Historical Volatility Squeeze
Uses Historical Volatility instead of Bollinger Bands to detect squeeze. Shelved — 85% signal overlap with BB Squeeze, no additional edge.
58.1%
Percentage of trades that were profitable
1.42
Gross profit / gross loss ratio
Overview
HV Squeeze replaces Bollinger Bands with Historical Volatility (HV) percentile to detect compression. When HV drops below its 20th percentile and then expands, a trade is triggered.
The hypothesis: HV might capture volatility compression that Bollinger Bands miss, since HV is a direct measure of realized price dispersion rather than a band-width proxy.
How It Works
- Calculate HV Percentile — Compute 20-period historical volatility, rank against 100-period lookback
- Detect Compression — HV drops below 20th percentile (extreme low volatility)
- Wait for Expansion — HV rises back above 30th percentile
- Volume + Direction Filters — Same as BB Squeeze (2.0x volume, EMA trend)

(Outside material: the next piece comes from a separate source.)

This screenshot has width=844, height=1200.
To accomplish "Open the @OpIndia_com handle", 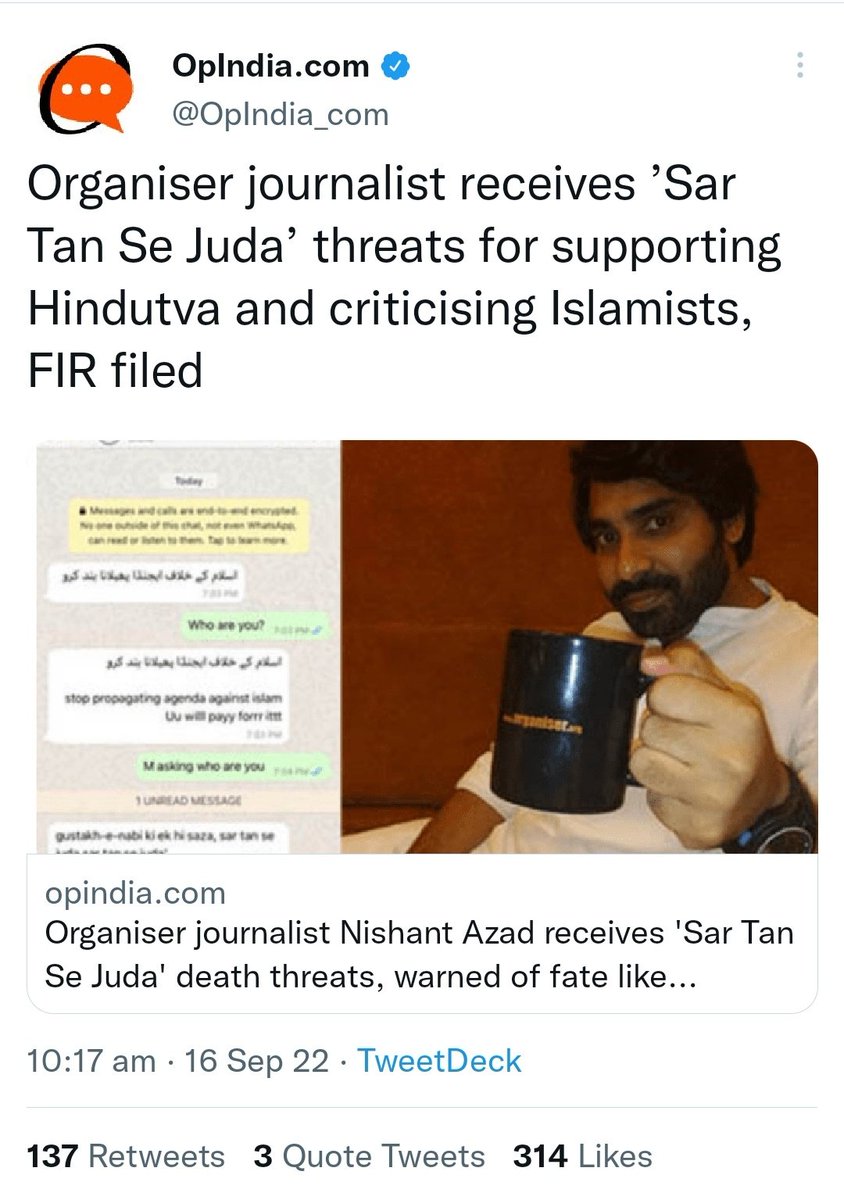I will click(x=280, y=114).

- Enter Short — Same risk management (SL 10%, TP 8%, 48h max hold)
Test Results
| Metric | HV Squeeze | BB Squeeze | Difference |
|---|---|---|---|
| Win Rate | 58.1% | 68.6% | -10.5%p |
| Profit Factor | 1.42 | 2.22 | -36% |
| Signal Overlap | 85% | — | — |
| Unique Signals | 15% | — | — |
The 15% of unique HV signals (those BB Squeeze missed) had a win rate of 47% — below breakeven.
Why It Was Shelved
- 85% signal overlap — HV and BB Squeeze fire at nearly the same time, making HV redundant
- Unique signals underperform — The 15% of signals only HV catches are actually losers
- Complexity without edge — Adding a second volatility measure doubles code maintenance but adds zero PnL
- BB Squeeze already validated — 2+ years, 535 coins, 2,898 trades. No reason to replace a working system with an equivalent one
Lesson Learned
Not every variation of a working idea is an improvement. Sometimes the first implementation is also the best one.

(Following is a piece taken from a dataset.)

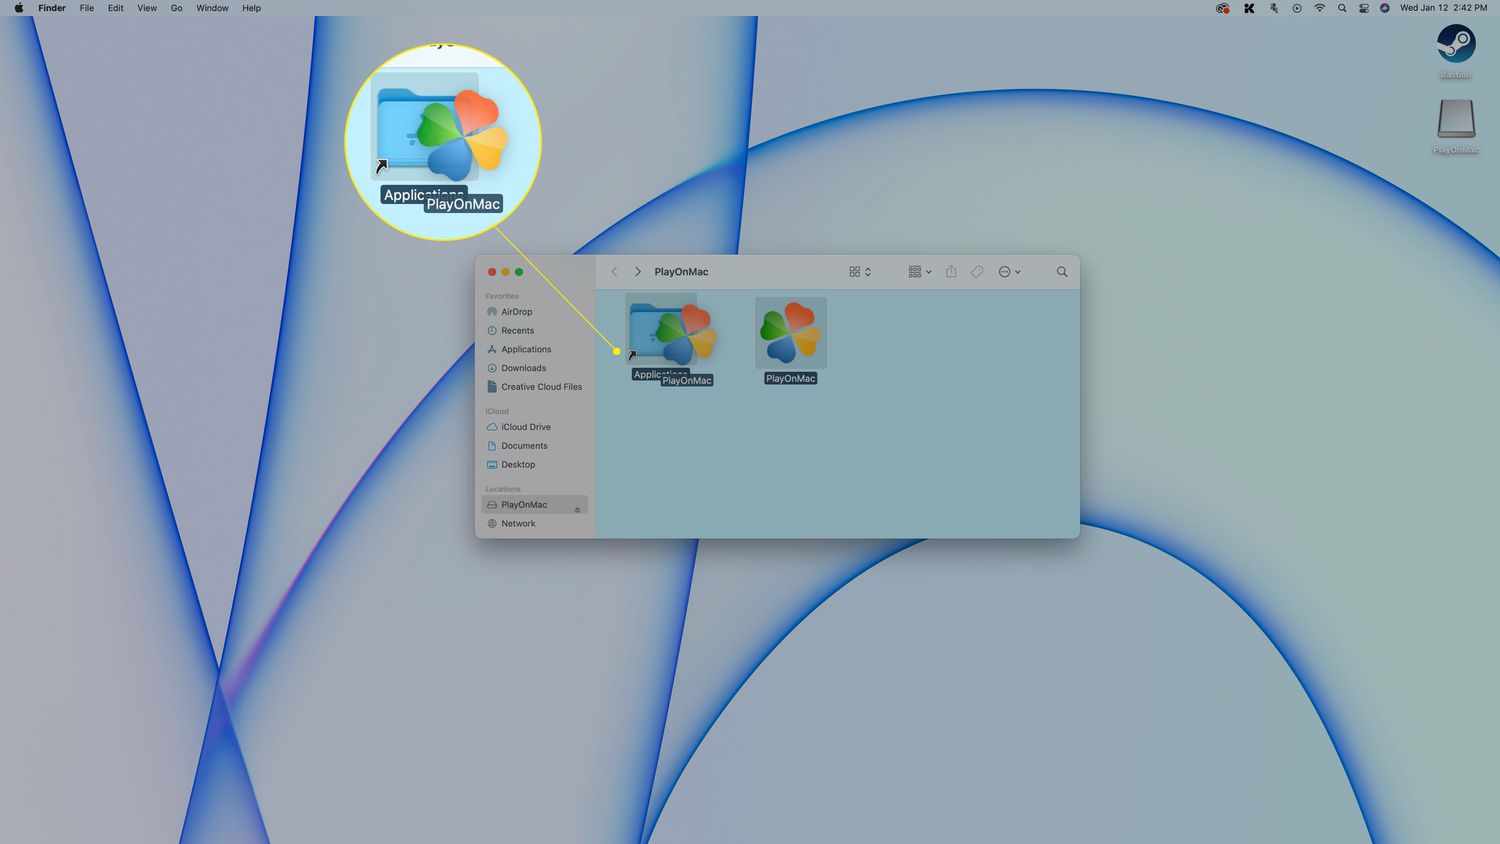This screenshot has width=1500, height=844.
Task: Eject the PlayOnMac volume in sidebar
Action: point(577,506)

HV Squeeze taught us that indicator substitution is not optimization. The edge in BB Squeeze comes from the squeeze-to-expansion transition pattern, not from the specific method of measuring volatility. BB and HV measure the same underlying phenomenon — price compression — just with different math.
Potential Revisit
HV Squeeze could become relevant if:
- BB Squeeze edge degrades below profitability threshold
- Market microstructure changes (e.g., new exchange mechanisms alter BB behavior)
- Combining both as an ensemble shows uncorrelated alpha on the 15% unique signals
For now, simplicity wins. One validated signal is better than two redundant ones.
Status: SHELVED
Not actively traded. Last tested: January 2026 on 577 coins with 2+ years of data.